Raw data:

=-=-=-=-=

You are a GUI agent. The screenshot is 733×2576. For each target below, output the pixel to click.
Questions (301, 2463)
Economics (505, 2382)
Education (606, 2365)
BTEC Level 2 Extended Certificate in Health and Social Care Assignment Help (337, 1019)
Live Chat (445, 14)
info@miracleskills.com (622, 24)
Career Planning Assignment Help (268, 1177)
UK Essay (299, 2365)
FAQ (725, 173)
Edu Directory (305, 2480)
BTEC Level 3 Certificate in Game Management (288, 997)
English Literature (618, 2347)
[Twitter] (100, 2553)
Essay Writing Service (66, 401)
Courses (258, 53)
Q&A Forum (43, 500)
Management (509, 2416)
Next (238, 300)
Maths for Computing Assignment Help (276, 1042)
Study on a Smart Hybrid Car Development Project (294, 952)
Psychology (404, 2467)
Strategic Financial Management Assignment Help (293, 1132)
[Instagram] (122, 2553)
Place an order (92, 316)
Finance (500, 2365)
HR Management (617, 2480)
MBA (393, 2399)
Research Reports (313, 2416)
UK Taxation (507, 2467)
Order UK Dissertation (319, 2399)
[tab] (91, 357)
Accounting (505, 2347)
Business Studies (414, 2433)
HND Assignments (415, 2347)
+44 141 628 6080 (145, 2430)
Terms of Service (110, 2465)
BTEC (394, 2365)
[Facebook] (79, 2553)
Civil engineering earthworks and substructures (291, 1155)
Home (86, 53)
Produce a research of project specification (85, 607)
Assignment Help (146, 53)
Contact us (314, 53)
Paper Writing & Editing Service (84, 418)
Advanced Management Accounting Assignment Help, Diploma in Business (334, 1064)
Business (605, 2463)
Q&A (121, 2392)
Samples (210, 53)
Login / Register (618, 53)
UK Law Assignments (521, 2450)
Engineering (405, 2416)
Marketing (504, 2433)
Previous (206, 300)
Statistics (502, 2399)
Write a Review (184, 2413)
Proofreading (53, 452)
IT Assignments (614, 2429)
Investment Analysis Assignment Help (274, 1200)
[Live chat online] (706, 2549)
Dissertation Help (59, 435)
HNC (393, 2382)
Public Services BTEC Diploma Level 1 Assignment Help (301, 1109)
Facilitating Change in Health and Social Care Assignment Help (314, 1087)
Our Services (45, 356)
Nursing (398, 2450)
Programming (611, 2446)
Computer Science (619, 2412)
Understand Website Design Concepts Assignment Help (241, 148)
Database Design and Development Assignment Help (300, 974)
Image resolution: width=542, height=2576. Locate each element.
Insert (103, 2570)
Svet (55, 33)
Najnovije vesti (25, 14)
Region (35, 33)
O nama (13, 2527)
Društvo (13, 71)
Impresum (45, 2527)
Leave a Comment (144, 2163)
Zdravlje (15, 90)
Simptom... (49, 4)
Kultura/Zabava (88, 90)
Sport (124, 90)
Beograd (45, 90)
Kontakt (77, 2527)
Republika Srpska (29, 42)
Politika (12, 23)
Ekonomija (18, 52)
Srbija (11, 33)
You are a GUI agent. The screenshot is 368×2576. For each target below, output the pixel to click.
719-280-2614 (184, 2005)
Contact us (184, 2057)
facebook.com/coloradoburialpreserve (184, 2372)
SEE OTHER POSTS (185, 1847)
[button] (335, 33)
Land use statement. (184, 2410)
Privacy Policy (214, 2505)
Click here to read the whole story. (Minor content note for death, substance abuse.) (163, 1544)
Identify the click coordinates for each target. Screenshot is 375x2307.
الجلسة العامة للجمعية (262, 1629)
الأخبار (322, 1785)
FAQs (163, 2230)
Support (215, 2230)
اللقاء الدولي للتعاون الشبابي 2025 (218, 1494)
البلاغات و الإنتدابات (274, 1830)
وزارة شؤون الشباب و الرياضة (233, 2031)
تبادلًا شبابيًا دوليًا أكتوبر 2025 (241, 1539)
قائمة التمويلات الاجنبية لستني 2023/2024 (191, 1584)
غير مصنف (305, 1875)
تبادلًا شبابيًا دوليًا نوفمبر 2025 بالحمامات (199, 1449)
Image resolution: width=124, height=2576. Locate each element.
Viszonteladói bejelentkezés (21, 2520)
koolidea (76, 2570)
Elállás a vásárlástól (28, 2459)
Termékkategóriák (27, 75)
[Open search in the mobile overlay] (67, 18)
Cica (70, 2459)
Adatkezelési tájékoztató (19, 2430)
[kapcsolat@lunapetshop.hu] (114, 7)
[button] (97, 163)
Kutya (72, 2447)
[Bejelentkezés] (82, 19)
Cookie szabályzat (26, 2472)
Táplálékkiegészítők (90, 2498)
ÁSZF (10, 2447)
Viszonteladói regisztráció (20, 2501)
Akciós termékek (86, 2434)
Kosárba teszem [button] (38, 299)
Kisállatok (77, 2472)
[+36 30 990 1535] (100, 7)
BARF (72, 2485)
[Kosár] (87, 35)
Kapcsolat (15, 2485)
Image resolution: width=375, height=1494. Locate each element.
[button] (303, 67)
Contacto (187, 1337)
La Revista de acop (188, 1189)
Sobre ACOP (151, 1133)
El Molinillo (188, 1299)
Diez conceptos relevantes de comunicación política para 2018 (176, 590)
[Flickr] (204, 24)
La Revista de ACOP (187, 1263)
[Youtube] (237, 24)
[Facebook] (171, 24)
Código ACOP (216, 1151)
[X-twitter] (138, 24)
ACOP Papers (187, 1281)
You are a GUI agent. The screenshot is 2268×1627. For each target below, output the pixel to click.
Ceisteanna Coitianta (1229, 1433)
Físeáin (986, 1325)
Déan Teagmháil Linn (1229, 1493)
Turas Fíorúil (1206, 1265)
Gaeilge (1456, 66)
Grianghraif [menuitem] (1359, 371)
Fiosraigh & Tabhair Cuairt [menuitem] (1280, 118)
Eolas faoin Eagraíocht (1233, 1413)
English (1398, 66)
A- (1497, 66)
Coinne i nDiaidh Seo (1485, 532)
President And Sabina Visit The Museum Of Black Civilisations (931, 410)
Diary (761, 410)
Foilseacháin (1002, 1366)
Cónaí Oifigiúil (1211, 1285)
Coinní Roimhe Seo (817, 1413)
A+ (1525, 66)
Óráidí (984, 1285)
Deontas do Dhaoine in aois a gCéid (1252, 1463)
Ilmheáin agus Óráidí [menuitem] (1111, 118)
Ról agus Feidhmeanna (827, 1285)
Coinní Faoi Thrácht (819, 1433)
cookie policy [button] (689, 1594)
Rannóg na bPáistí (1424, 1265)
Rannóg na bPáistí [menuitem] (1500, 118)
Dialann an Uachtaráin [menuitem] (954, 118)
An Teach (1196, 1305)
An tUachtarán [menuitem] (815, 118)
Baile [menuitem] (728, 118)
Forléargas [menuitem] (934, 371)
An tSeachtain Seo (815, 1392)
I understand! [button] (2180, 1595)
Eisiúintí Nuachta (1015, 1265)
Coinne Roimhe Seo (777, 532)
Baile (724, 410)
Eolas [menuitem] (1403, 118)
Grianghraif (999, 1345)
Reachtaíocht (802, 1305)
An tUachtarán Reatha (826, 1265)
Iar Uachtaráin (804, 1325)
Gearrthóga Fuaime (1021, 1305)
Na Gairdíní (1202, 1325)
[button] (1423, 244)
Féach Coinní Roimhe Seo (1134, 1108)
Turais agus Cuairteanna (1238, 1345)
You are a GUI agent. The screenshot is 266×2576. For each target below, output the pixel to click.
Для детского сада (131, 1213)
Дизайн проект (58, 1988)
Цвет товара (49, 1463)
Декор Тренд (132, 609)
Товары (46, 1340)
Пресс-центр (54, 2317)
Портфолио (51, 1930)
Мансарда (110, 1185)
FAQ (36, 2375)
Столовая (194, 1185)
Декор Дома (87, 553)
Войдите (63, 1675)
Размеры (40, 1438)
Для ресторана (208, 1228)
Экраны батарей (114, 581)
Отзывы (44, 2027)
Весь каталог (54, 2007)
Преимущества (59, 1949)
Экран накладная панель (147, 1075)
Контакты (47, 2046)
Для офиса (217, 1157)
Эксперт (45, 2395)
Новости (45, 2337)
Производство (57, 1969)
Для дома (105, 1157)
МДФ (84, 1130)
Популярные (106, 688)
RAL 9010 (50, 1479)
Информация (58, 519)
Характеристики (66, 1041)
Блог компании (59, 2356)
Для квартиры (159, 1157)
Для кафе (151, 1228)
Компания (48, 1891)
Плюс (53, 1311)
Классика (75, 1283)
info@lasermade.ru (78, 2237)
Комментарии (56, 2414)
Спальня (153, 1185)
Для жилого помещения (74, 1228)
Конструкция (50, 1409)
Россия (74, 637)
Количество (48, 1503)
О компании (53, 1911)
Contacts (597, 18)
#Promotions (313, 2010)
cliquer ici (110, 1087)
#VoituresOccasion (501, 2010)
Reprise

=-=-=-=-=

Directions for this task:
Beginning with the very first line of the records above, please retype each line through the one that has "Maths for Computing", and add nothing.

Task answer:
You are a GUI agent. The screenshot is 733×2576. For each target below, output the pixel to click.
Questions (301, 2463)
Economics (505, 2382)
Education (606, 2365)
BTEC Level 2 Extended Certificate in Health and Social Care Assignment Help (337, 1019)
Live Chat (445, 14)
info@miracleskills.com (622, 24)
Career Planning Assignment Help (268, 1177)
UK Essay (299, 2365)
FAQ (725, 173)
Edu Directory (305, 2480)
BTEC Level 3 Certificate in Game Management (288, 997)
English Literature (618, 2347)
[Twitter] (100, 2553)
Essay Writing Service (66, 401)
Courses (258, 53)
Q&A Forum (43, 500)
Management (509, 2416)
Next (238, 300)
Maths for Computing Assignment Help (276, 1042)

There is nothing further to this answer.